为什么选择了?mmdetection?
因为看到了一篇语义分割的论文,是用mmdetection写的,之前看到一个caffe的,环境装了很久,就是没成,遂换了mmdetection。
我就不讲这部分了
mmdetection采用的是coco数据格式,也支持voc,但是需要动手修改,因为团队是用的voc格式,于是决定修改成voc格式
现在想一想,我把voc用脚本转换成coco就可以很方便使用了,我还该了一两天来弄这个voc的数据集的适配
1、数据集生成工具
具体数据集构建可以看:
https://www.cnblogs.com/pprp/p/10863496.html#数据集构建
https://blog.csdn.net/weicao1990/article/details/93484603
有一个库有一些脚本进行检查和生成:
https://github.com/pprp/voc2007_for_yolo_torch
2、到这里,你的数据集就生成好了
├── Datasets
│ │ ├── VOC2007
│ │ │ ├── Annotations
│ │ │ ├── JPEGImages
│ │ │ ├── ImageSets
│ │ │ │ ├── Main
│ │ │ │ │ ├── test.txt
│ │ │ │ │ ├── trainval.txt
|—— val.txt
一共是五个文件要修改,去适配自己的voc2007格式的数据集
如下图:
文件夹1:voc.py 修改类别classes
文件夹2: voc0712.py 修改数据集的位置,指明數據集的類型,路徑,以及各個訓練集、測試集文件路徑即可:
例如:
dataset_type = 'VOCDataset'
data_root = 'Datasets/'
...
ann_file=[data_root + 'VOC2007/ImageSets/Main/trainval.txt',]

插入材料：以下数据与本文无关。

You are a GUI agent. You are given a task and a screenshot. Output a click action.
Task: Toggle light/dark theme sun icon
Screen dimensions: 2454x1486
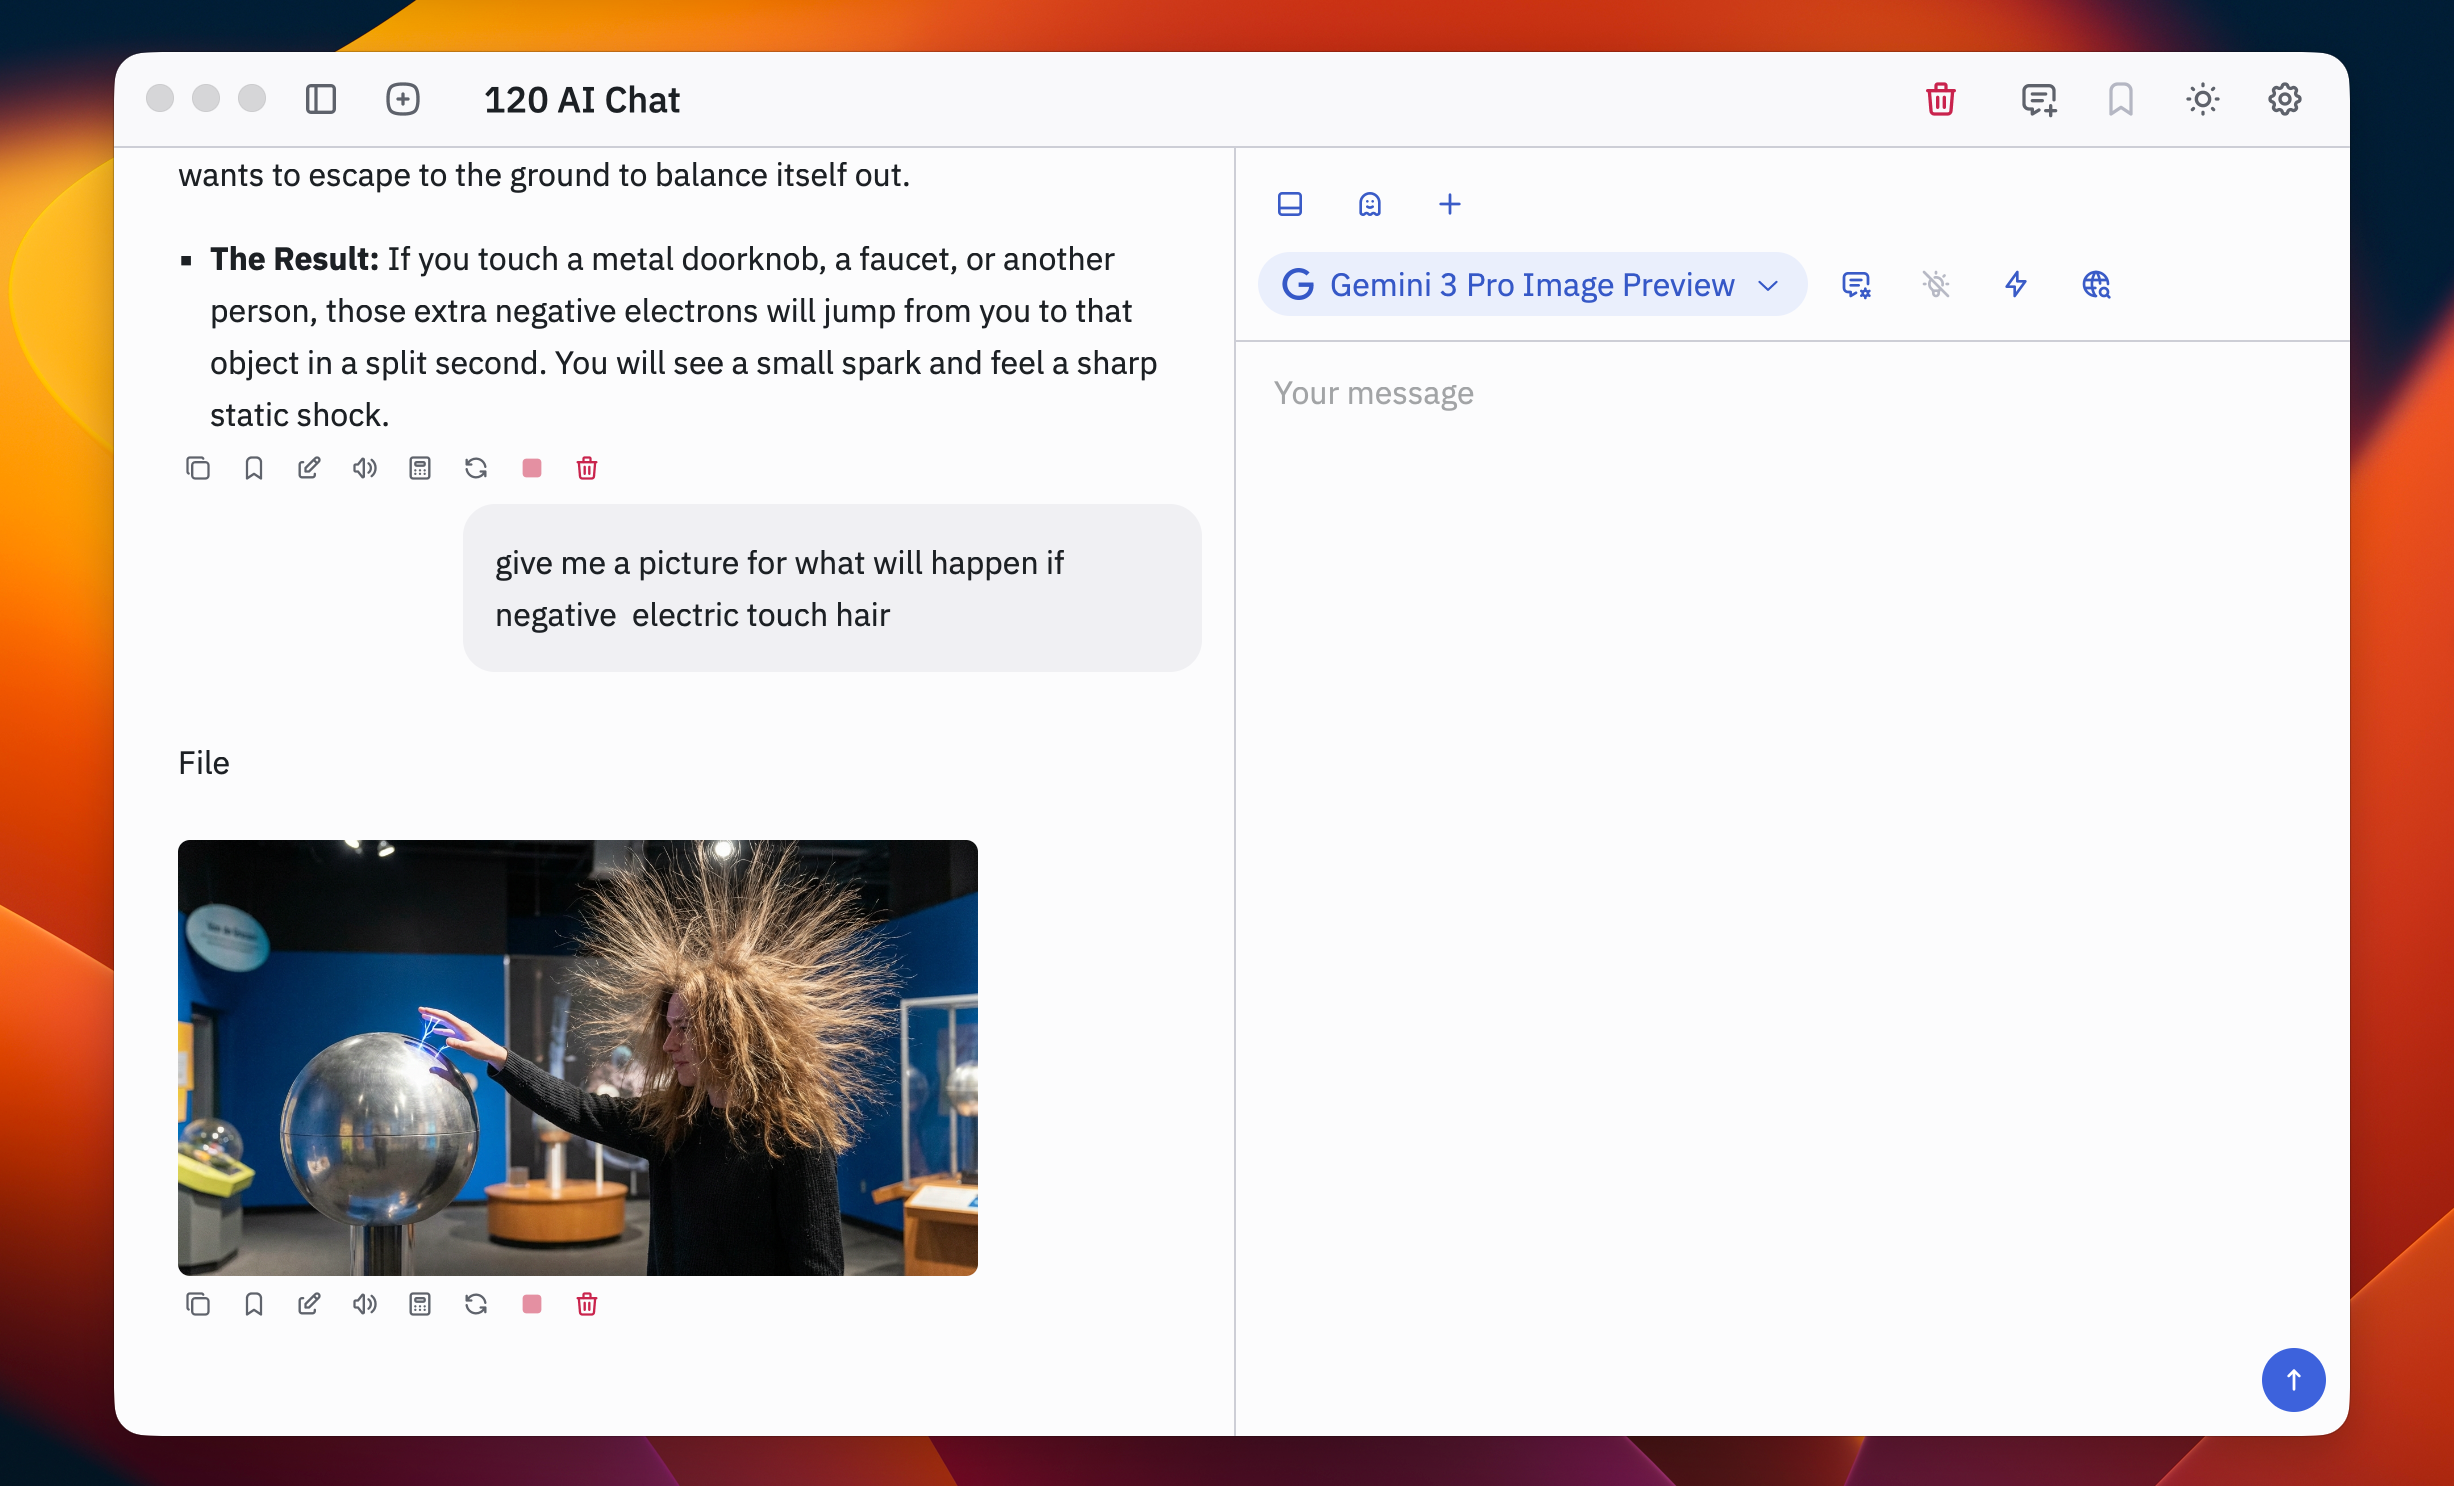coord(2202,99)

img_prefix=[data_root + 'VOC2007/', ]
不理解我的意思的可以看:https://www.twblogs.net/a/5d10c615bd9eee1e5c8201d1 配置数据集的部分
文件夹3: faster_rcnn_r50_caffe_fpn_mstrain_1x_voc0712.py 我本次采用的是faster rcnn作为例子。我是把faster_rcnn_r50_caffe_fpn_mstrain_1x_coco.py
这个自带的文件,复制了一份改名字为faster_rcnn_r50_caffe_fpn_mstrain_1x_voc0712.py
修改支持的多尺度照片:
img_scale=[(1333, 640), (1333, 672), (1333, 704), (1333, 736),
(1333, 768), (1280, 720), (600, 600)]
其中(1280,720),(600,600)就是我的数据集的大小
文件夹4: faster_rcnn_r50_fpn_1x_voc0712.py 这个也是由faster_rcnn_r50_fpn_1x_coco.py
复制而来,修改里面的内容:
原来:
_base_ = [
'../_base_/models/faster_rcnn_r50_fpn.py',
'../_base_/datasets/coco_detection.py',
'../_base_/schedules/schedule_1x.py', '../_base_/default_runtime.py'
]
现在:
_base_ = [
'../_base_/models/faster_rcnn_r50_fpn_voc0712.py',
'../_base_/datasets/voc0712.py',
'../_base_/schedules/schedule_1x.py', '../_base_/default_runtime.py'
]
文件5 : faster_rcnn_r50_fpn_voc0712.py
修改网络参数,主要是num_classes
文件夹6 :
其中 .\mmdetection\mmdet\core\evaluation\class_names.py
可以改变的voc_classes
# Check Pytorch installation
import torch, torchvision
print(torch.__version__, torch.cuda.is_available())
# Check MMDetection installation
import mmdet
print(mmdet.__version__)
# Check mmcv installation
from mmcv.ops import get_compiling_cuda_version, get_compiler_version
print(get_compiling_cuda_version())
print(get_compiler_version())
import mmcv
import matplotlib.pyplot as plt
import copy
import os.path as osp
import mmcv
import numpy as np
from mmdet.datasets.builder import DATASETS
from mmdet.datasets.custom import CustomDataset
from mmcv import Config
cfg = Config.fromfile('./configs/faster_rcnn/faster_rcnn_r50_caffe_fpn_mstrain_1x_voc0712.py')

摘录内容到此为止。